Johanna read her thoughts. “No one you know, Sammie. Don’t ever think that. Strangers. Private investigators I hired to let me know about you.”
“But…”
“Please. I know you want to know everything. I want to tell you. That’s why I called you here.” Johanna faltered then. “Mostly why I called you here. But, please—” She stood. She was so tiny. She looked like a child as her hands flew to her mouth. “Please, try to be patient with me.”
“I’m trying, but I have so many questions, Momma.” Then Sam’s own voice broke.
“Don’t cry. I can’t stand it if you do.” Johanna’s mouth trembled. She grew more agitated with each moment.
Sam stood from the sofa. “I won’t. I promise. Now, don’t be upset.”
“I’m not upset.” But Johanna’s voice spiraled higher and higher, almost out of control. “I’m—oh, Christ, what am I? I’m…dear God. I’m nothing. I’m lower than… Why did I think I could do this?”
“Momma.” Sam reached for her.
“No! Don’t!” Johanna shied away. Her eyes were wild. “Don’t, don’t pity me. I’ll burn in hell for what I’ve done, I know that. But I can’t stand pity. Not from you. I’ve injured you beyond repair. I can’t stand that, because I loved you more than the world. You…”
Sam would never hear the end of that sentence, as the phone rang and Johanna jumped to answer it. “Yes?” she said, her dark eyes wide. They grew even wider, the irises completely encircled in white, as she listened. One hand flew to her throat. Finally, still not having said a word, she hung up the phone, then wheeled toward the bathroom.
“Momma?” Sam said, but Johanna just shook her head and fended off Sam’s words with a hand. She closed the door behind her. Sam could hear the medicine cabinet opening, then closing, the sound of scrabbling, then water running. “Are you all right?” she called. There was no answer. Maybe Johanna couldn’t hear her. She tried again. “Do you need me?”
When Johanna reappeared in the bathroom door, her eyes were dull holes. Sam thought she had never seen a sadder face. It broke her heart. “Momma,” she said, “what can I do for you? You said in your letter that you needed help.”

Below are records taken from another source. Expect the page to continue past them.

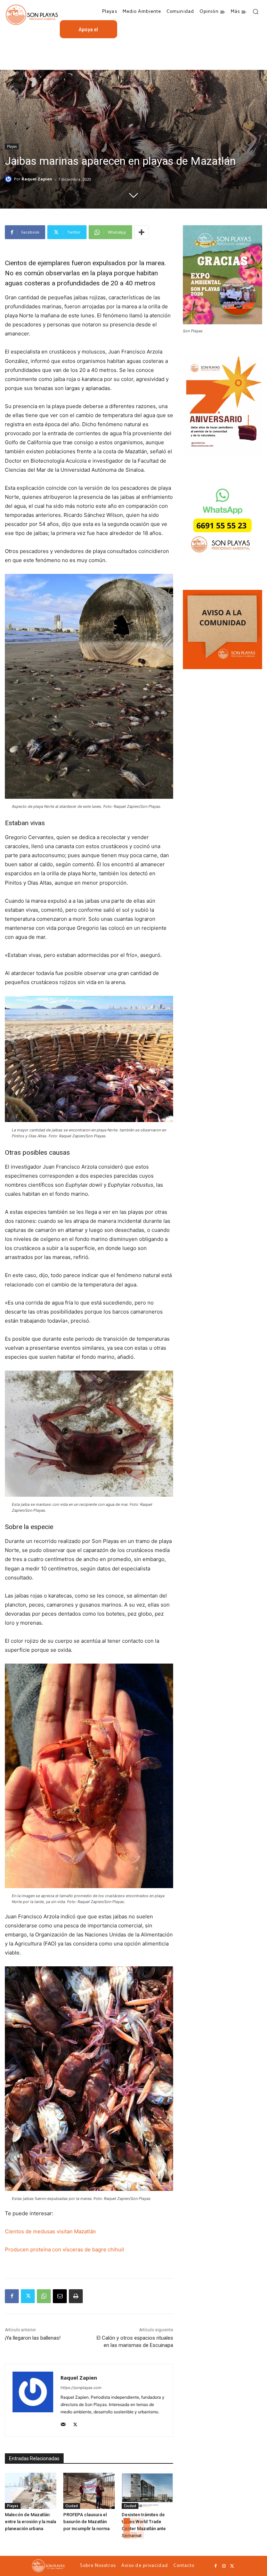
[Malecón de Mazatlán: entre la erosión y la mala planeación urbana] (30, 2491)
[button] (255, 11)
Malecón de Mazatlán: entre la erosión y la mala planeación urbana (30, 2521)
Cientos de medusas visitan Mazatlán (50, 2231)
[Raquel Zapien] (9, 179)
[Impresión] (76, 2296)
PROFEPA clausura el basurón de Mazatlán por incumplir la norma (86, 2521)
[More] (141, 232)
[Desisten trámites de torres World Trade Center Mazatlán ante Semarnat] (147, 2491)
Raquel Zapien (37, 178)
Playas (12, 146)
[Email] (60, 2296)
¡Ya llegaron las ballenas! (32, 2338)
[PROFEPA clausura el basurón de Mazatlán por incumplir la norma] (89, 2491)
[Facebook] (12, 2296)
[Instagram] (224, 2566)
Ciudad (71, 2505)
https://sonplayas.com (81, 2387)
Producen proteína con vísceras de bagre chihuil (64, 2249)
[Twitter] (28, 2296)
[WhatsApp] (44, 2296)
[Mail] (63, 2422)
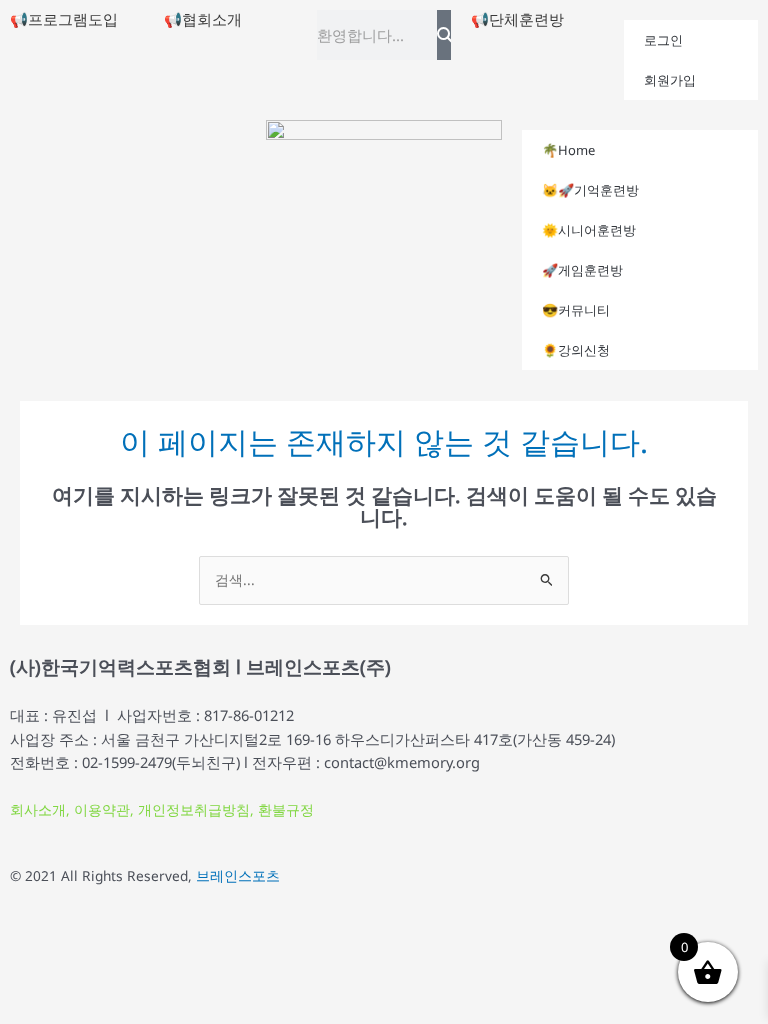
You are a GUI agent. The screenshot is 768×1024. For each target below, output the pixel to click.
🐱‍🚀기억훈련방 (590, 190)
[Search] (444, 35)
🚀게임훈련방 (582, 270)
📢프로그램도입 (64, 19)
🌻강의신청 (576, 350)
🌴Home (568, 150)
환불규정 (286, 809)
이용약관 (102, 809)
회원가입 (670, 80)
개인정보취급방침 (194, 809)
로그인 (663, 40)
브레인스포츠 (238, 875)
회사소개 (38, 809)
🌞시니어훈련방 (589, 230)
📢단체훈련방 (517, 19)
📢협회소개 (203, 19)
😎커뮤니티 (576, 310)
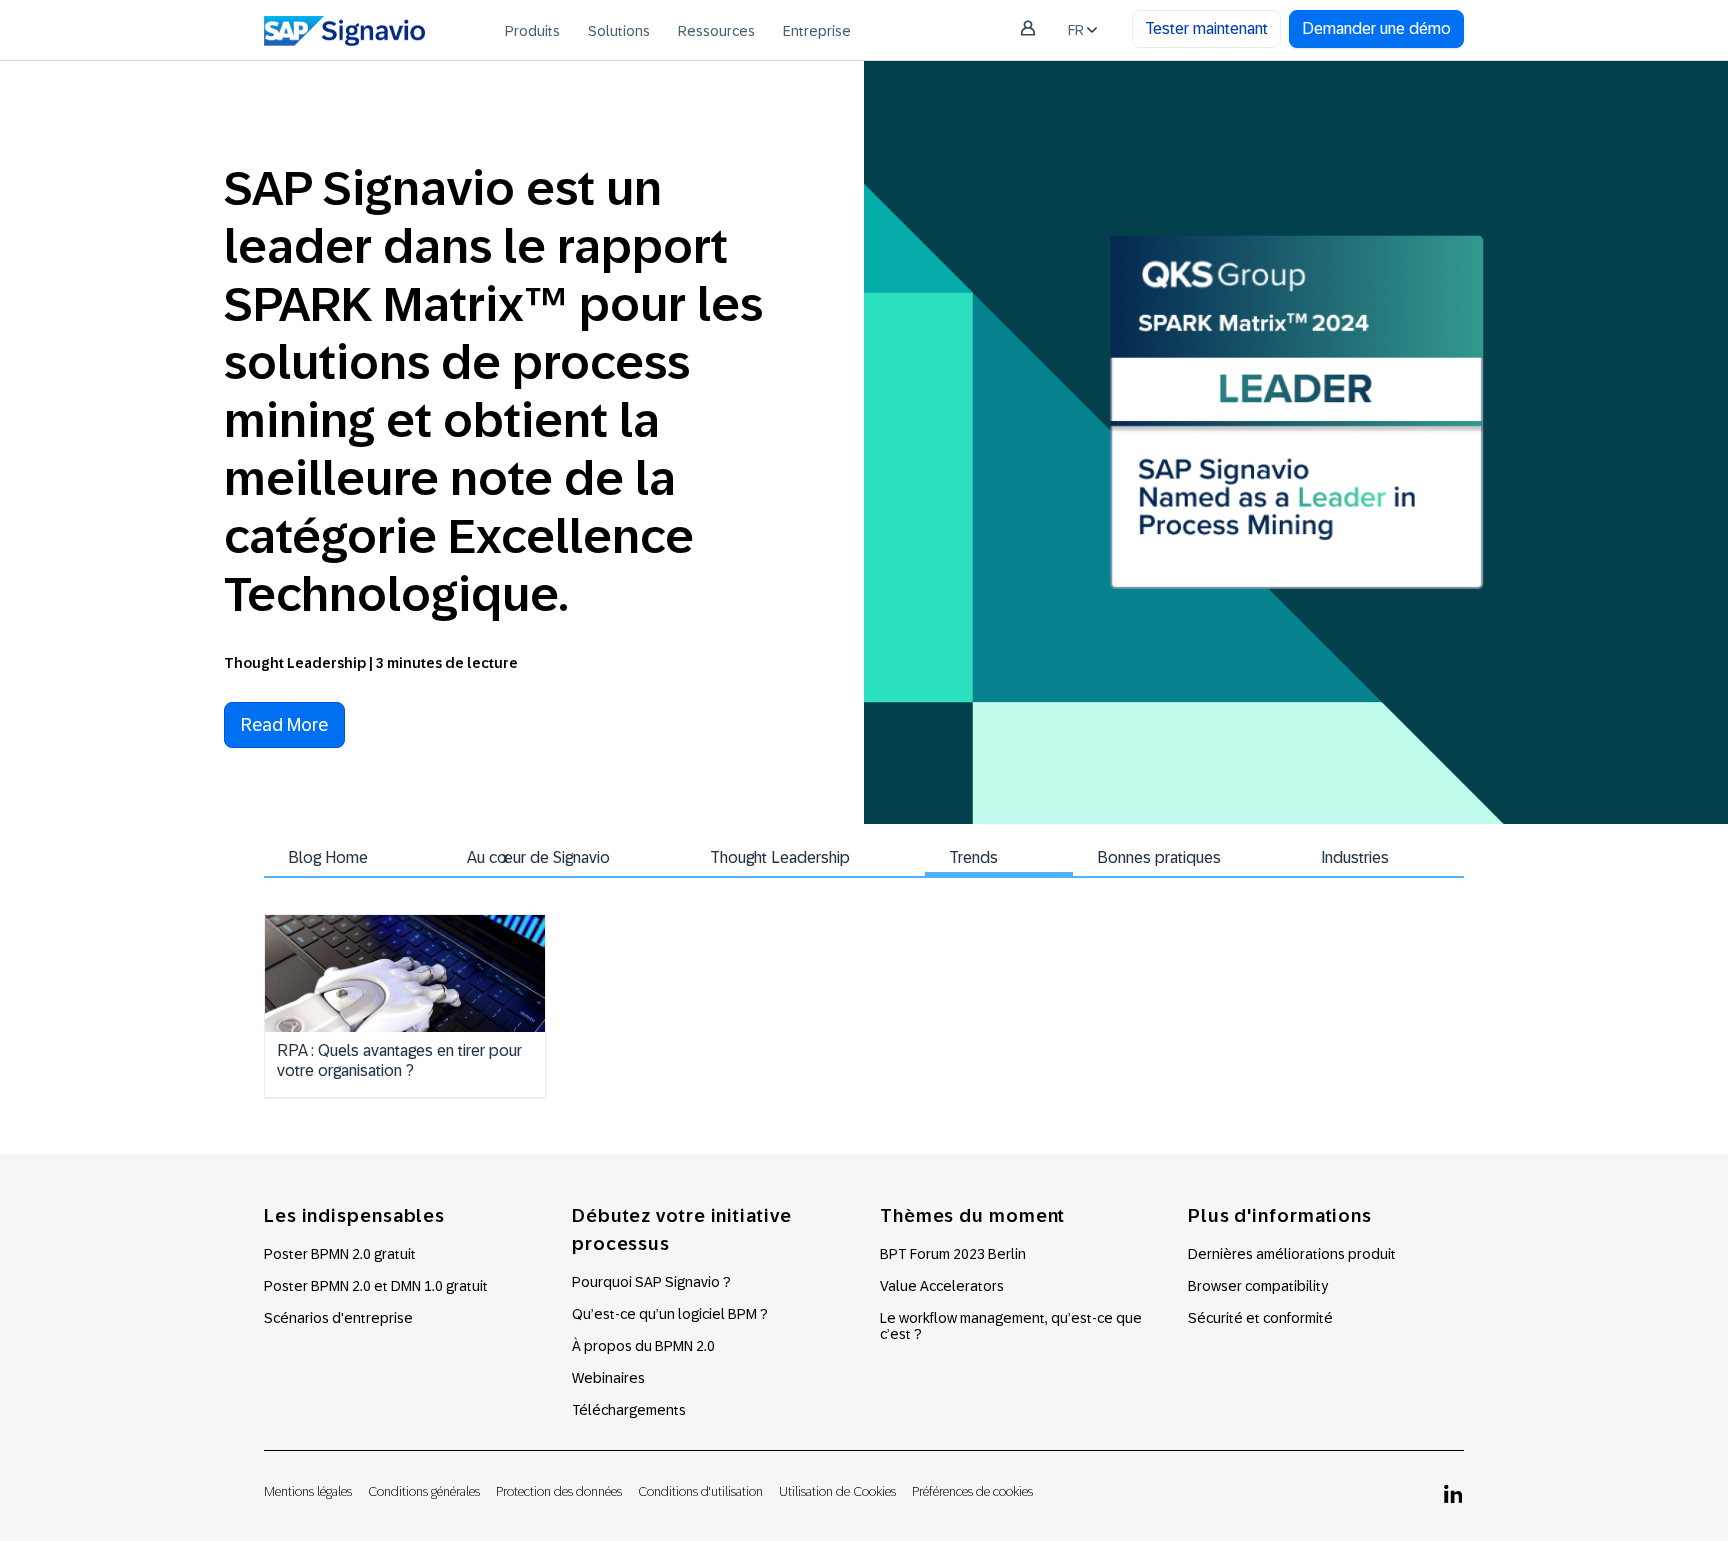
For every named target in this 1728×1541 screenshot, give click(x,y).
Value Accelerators (942, 1286)
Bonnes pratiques (1159, 857)
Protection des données (559, 1491)
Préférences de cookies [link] (972, 1491)
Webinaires (608, 1378)
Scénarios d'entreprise (338, 1318)
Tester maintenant (1206, 28)
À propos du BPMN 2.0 (643, 1346)
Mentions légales (308, 1491)
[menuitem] (532, 30)
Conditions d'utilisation (700, 1491)
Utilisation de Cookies (837, 1491)
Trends (973, 857)
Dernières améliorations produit (1292, 1254)
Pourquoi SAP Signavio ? (651, 1282)
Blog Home (328, 857)
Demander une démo (1376, 28)
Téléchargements (629, 1410)
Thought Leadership (780, 857)
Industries (1355, 857)
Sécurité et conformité (1260, 1318)
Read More (284, 725)
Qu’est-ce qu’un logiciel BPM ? (670, 1314)
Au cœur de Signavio (538, 857)
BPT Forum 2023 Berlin (953, 1254)
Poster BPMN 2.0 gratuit (340, 1254)
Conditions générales (424, 1491)
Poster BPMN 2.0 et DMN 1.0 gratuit (376, 1286)
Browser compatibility (1258, 1286)
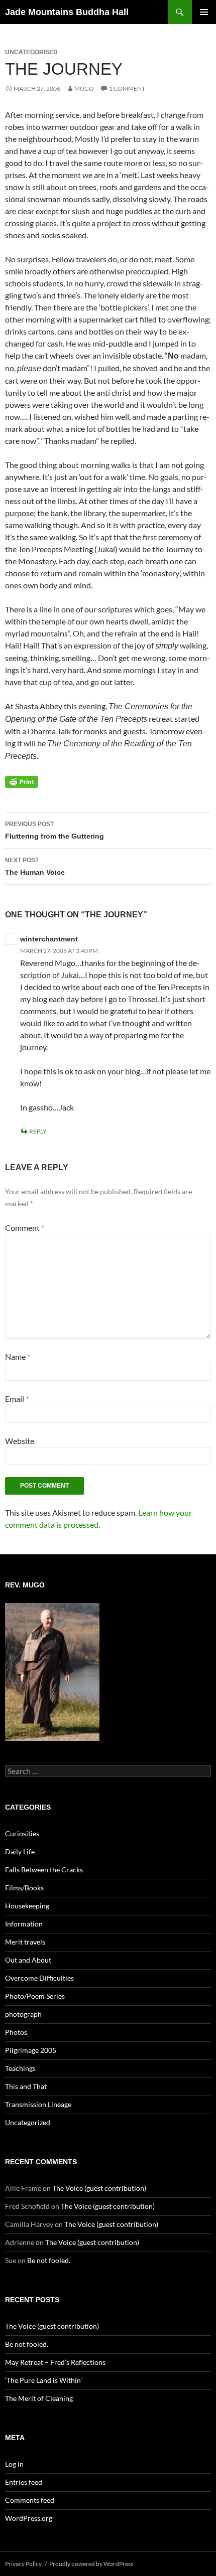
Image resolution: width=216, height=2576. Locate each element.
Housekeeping (27, 1905)
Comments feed (29, 2500)
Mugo (84, 88)
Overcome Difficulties (39, 1978)
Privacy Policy (23, 2563)
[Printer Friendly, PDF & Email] (21, 781)
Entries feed (23, 2482)
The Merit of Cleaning (39, 2398)
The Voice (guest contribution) (99, 2188)
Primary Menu (204, 12)
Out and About (28, 1960)
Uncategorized (27, 2122)
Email (17, 1398)
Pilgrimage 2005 (30, 2050)
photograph (23, 2014)
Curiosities (22, 1833)
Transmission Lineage (38, 2104)
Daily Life (20, 1851)
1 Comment (127, 88)
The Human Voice (35, 866)
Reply (38, 1131)
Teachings (20, 2068)
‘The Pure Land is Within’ (43, 2380)
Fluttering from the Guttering (54, 830)
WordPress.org (28, 2518)
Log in (14, 2464)
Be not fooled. (48, 2260)
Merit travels (25, 1942)
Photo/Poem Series (35, 1996)
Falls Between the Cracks (44, 1869)
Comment (24, 1227)
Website (19, 1440)
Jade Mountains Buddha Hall (67, 12)
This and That (26, 2086)
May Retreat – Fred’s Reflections (55, 2362)
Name (17, 1356)
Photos (16, 2032)
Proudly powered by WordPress (91, 2563)
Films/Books (24, 1887)
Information (24, 1923)
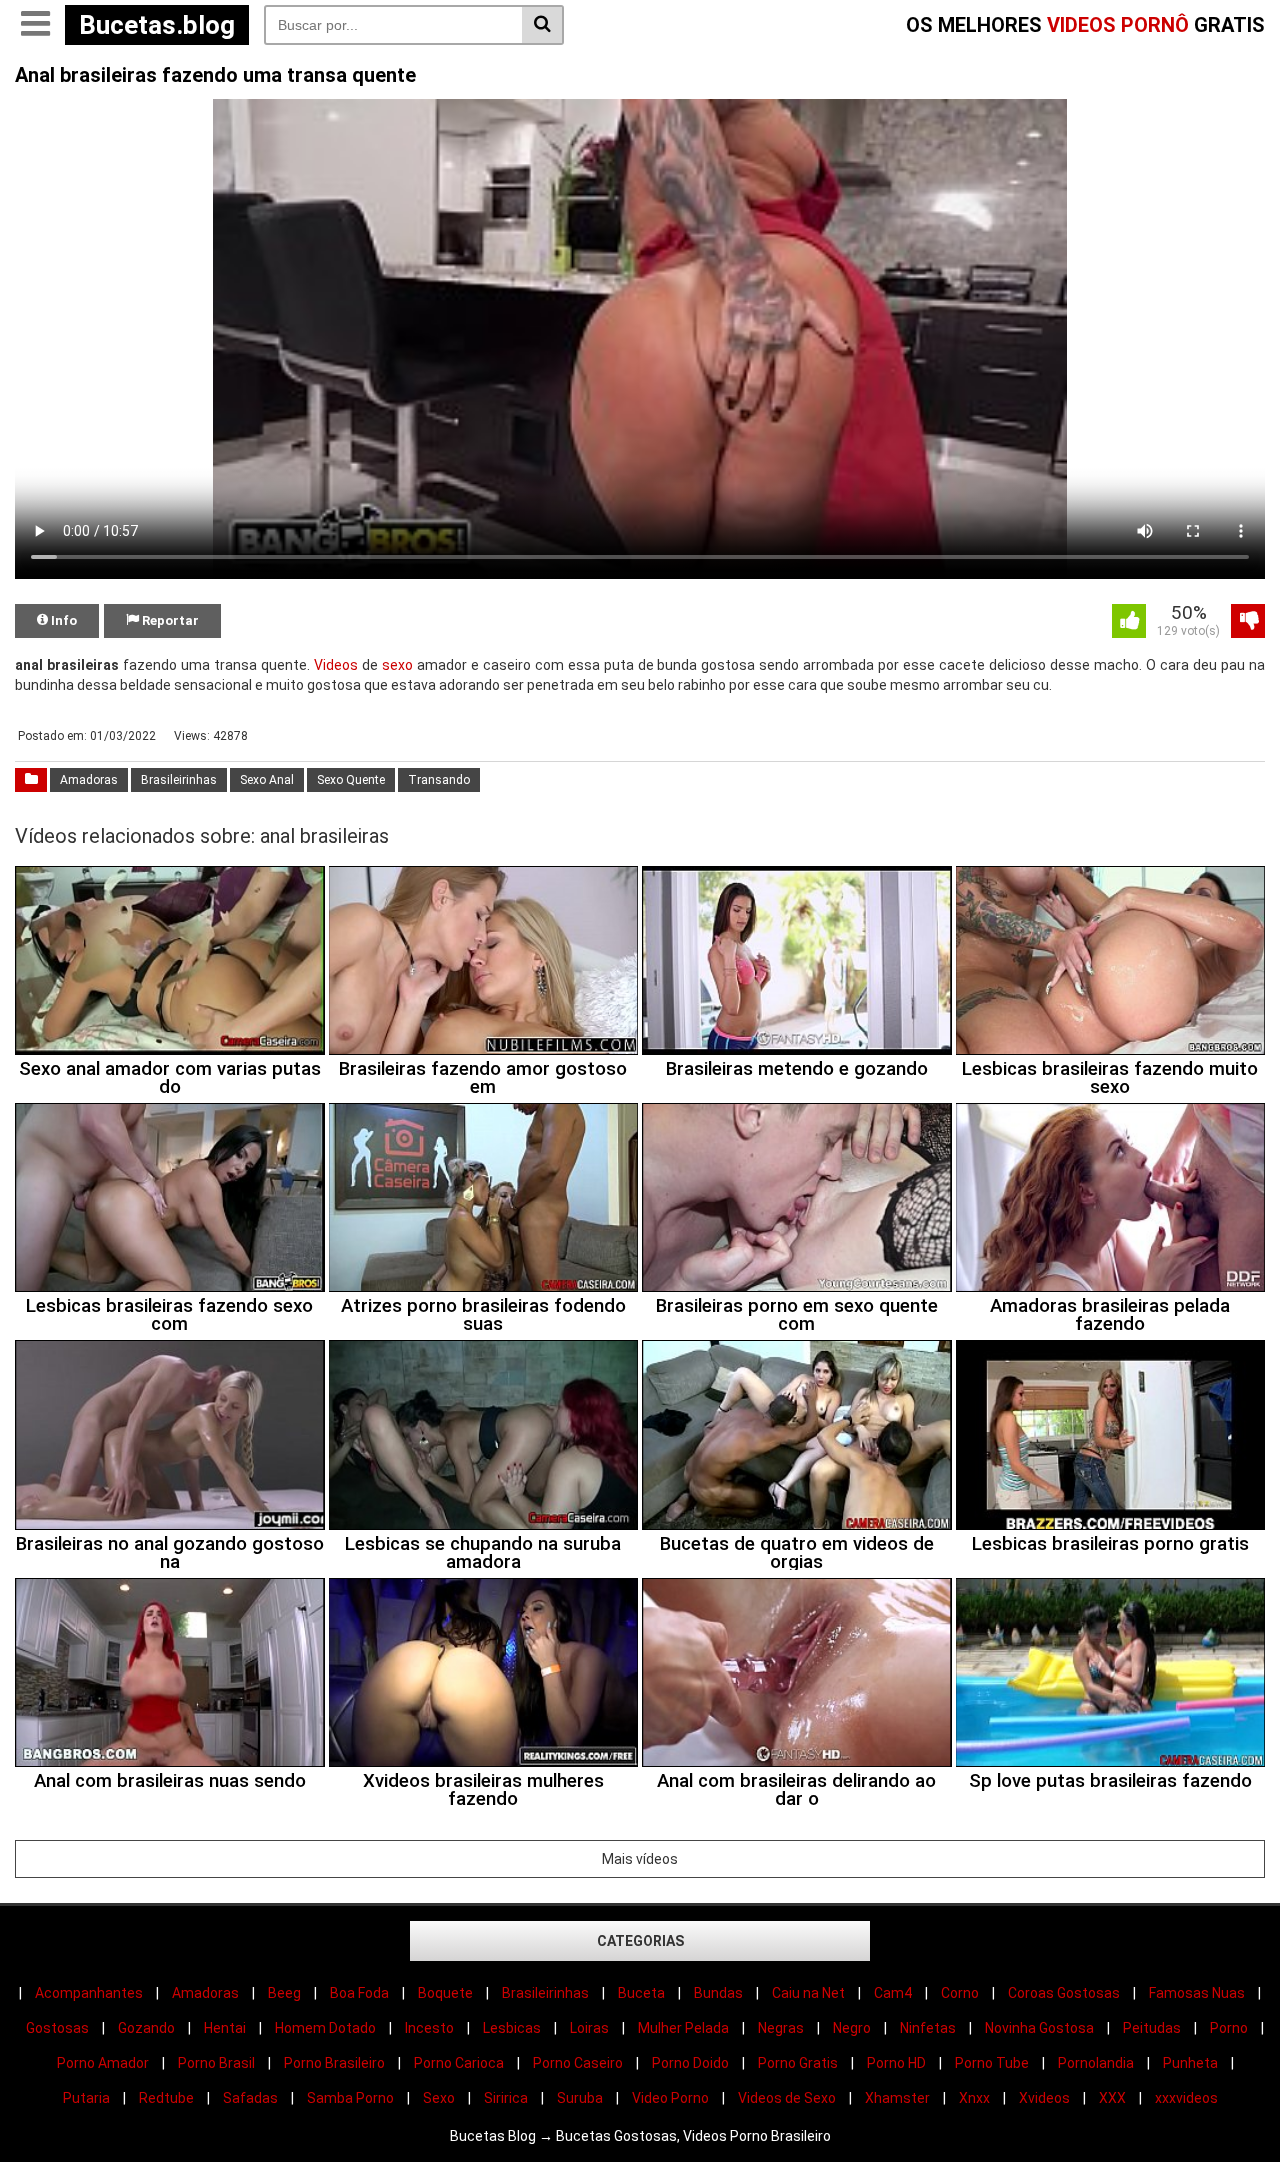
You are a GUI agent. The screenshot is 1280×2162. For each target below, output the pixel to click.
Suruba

Johanna shook her head. “I can’t do this now. That was…a business matter. Something I…I’m sorry, Sammie.” She faltered. “I’m not doing this very well. I…this has been harder than I thought it would be. I’m so ashamed.” She dropped her gaze.
“Momma, Momma.” Sam reached out for Johanna’s hands. Sticks beneath flesh. “Would you like to take a little break? Rest for a bit?”
Johanna nodded.
“Why don’t you do that? I’ll come back later. Maybe we could have dinner?”
Johanna raised her eyes, and they gobbled at Sam’s face. “Yes, yes,” she said eagerly. “A late dinner. We’ll do that. Then I’ll answer all your questions. I’ll tell you everything.”
Sam gently folded the tiny woman into her arms and held her to her breast. “Oh, Momma. There’s so much I want to know. We’ll talk and talk and talk. We’ll stay up all night.”
“Yes,” Johanna whispered. “Yes, we will. All night, just like girlfriends.” She clung to Sam for a very long time, the two of them breathing together, mother and daughter, even their hearts once more in sync. Then, suddenly, Johanna let go. She took three steps back and gazed once more into Sam’s face with her terrible ruined eyes, eyes so much like Sam’s, eyes that had seen God knows what. “Now, you go, Sugar,” she whispered, pointing toward the door. “My precious baby.”
“I’ll call you later, Momma. You get some rest.”